Since the result of not-planning means more expense to the family and government, it's not surprising that elements of industry oppose it.
After all, when you leave expensive things up to professionals to decide for you, it's hard for them to resist the temptation to charge you as much as they think you can afford for their services - or to pressure your family to spend as much as possible.
Thanks again for this article!

8:12PM PST on Feb 25, 2011

My mother just died on Jan. 15, and she had her papers signed and was under Hospice care, the best thing she ever did for herself, and we, for her. She died peacefully of Alzheimers with her brain slowly shutting down her heart and lungs, with small doses of a narcotic to ease her respirations. We were with her, and it was the death we wanted for her, that most people hope for. Alzheimers is as terminal a disease as virulent cancer.

America is very unprepared for death. We used to accept it as a natural part of life, in the old days, but we've gotten so concerned with saving a person's life, no matter how bad off he is, that we've lost sight of the quality of living. Birth > life > death is the natural course for all living things, whether animal or plant. We need good education about palliative care, when hope for quality living is over. So much better a way to go, than in a hospital, hooked up to tubes and wires, among strangers. Just because it is possible to transplant an organ, doesn't mean that all people, suffering with multi-system failures, should want to continue.

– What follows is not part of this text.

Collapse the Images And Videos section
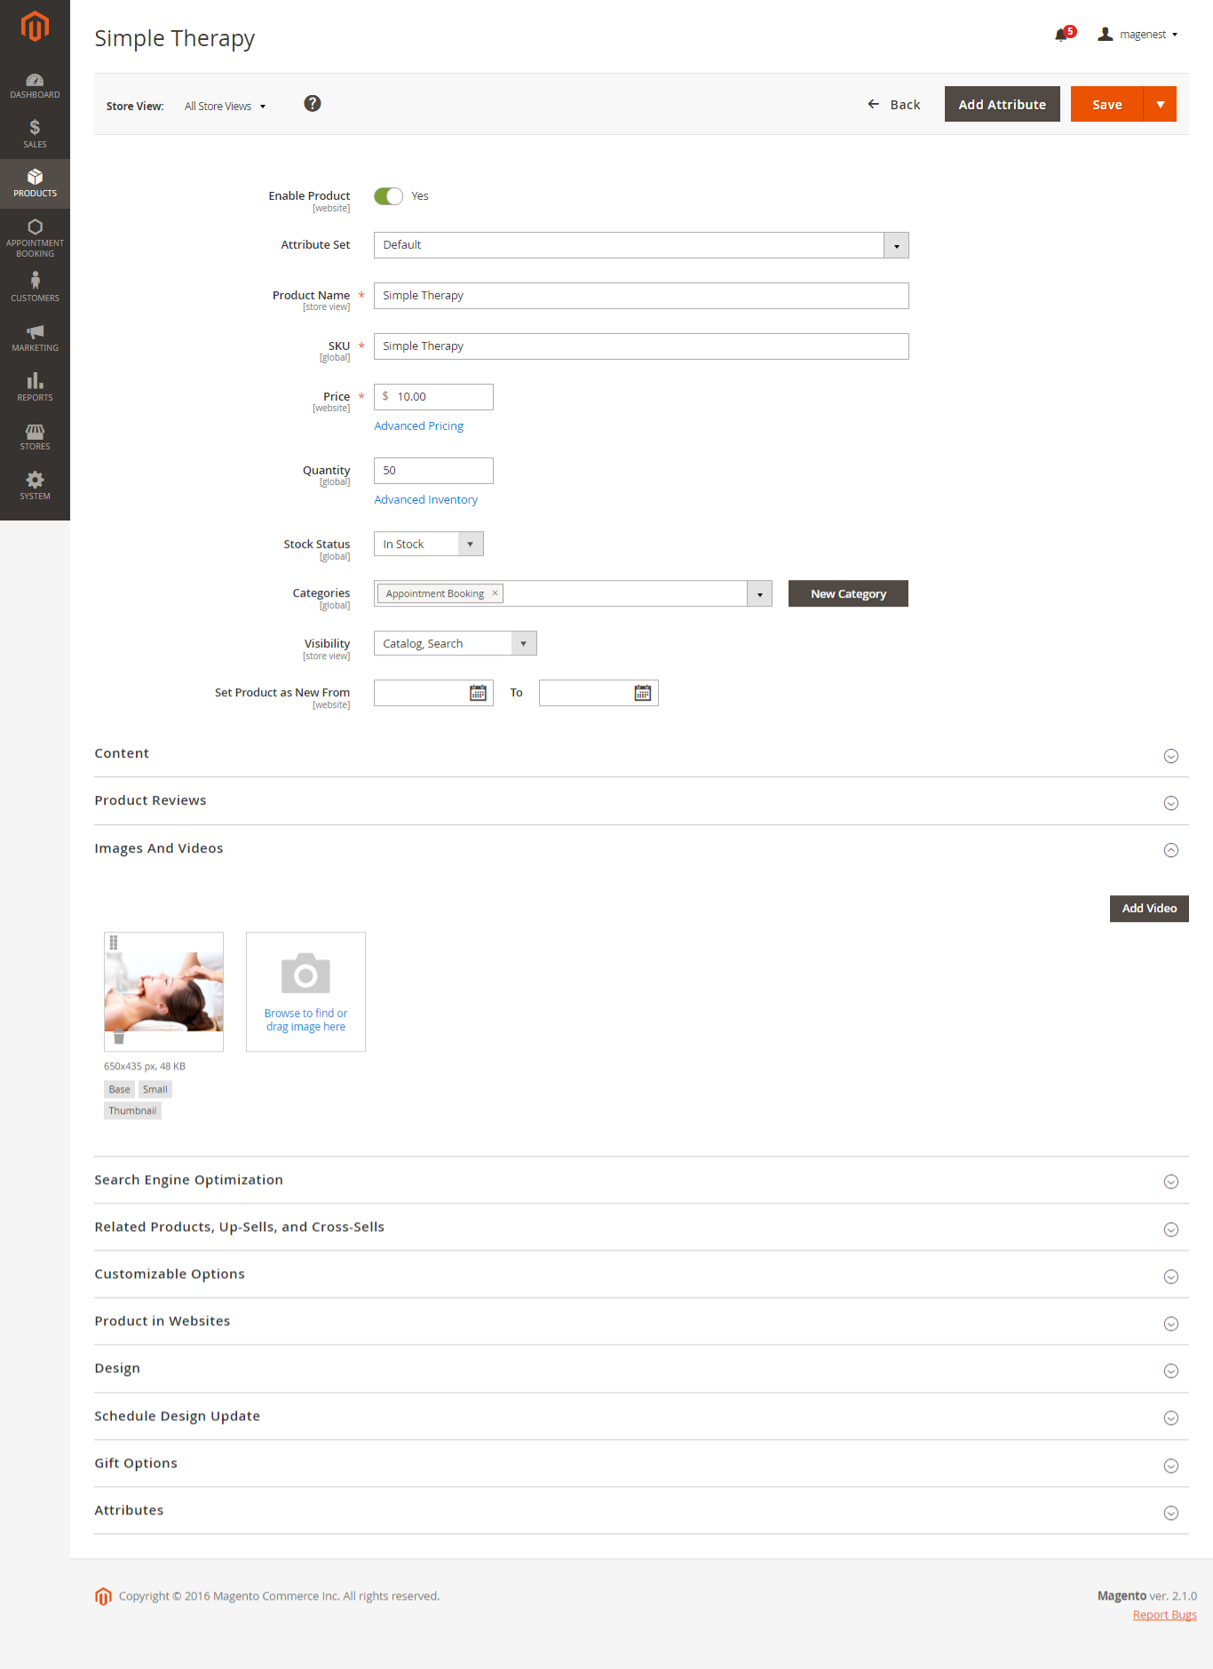 (1170, 850)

You've been in charge of your life -- you should be in charge of your death. Talk to your doctor, and let doctors be recompensed for their advice and time. It is so unfair that certain people in certain parties have brought FEAR into the equation, with the LIE of death panels. Shame on them for depriving the public of the right to determine their own deaths.

12:08PM PST on Feb 25, 2011

Thanks for the info.

2:40PM PST on Feb 12, 2011

I don't understand what the argument is about in the first place! This is a sensible, rational solution to a painful and difficult problem.

The article points out that quality of life is improved in many cases, even extended, and it's got to be better than last-ditch, useless "extreme measures" which only waste money, resources, and even that same quality of life for something that is ultimately destined to fail.

9:17AM PST on Feb 12, 2011

Thank God. Finally, a voice of reason. Thank you for an intelligent and well-researched article.

9:35PM PST on Feb 10, 2011

Let's face it. The term "Death Panel" is just another way the Repubs use to scare their sheep to death and keep them cowering in fear of anything they don't understand. A stupid voter is a committed voter!

9:51AM PST on Feb 10, 2011

I can think of a few people whom need to be under review of these panels,..Starting with the person that coined this phrase...Sar..ohh wait I can't even say her name without Gaging.

7:15AM PST on Feb 10, 2011

"Death Panel" That term should be applied to abortion. I want information to end my own life on MY terms. Unfortunately babies who had NO say so in their conception don"t have that choice!! Seems I don't either cause everyone seems to think I am part of a DEATH PANEL!!

5:04AM PST on Feb 10, 2011

Thanks for the info.

3:48AM PST on Feb 10, 2011

It's more accurate to call what we have now "death panels." That would be the bureaucrats and bean-counters who decide to refuse coverage to some people and to deny needed treatments to others.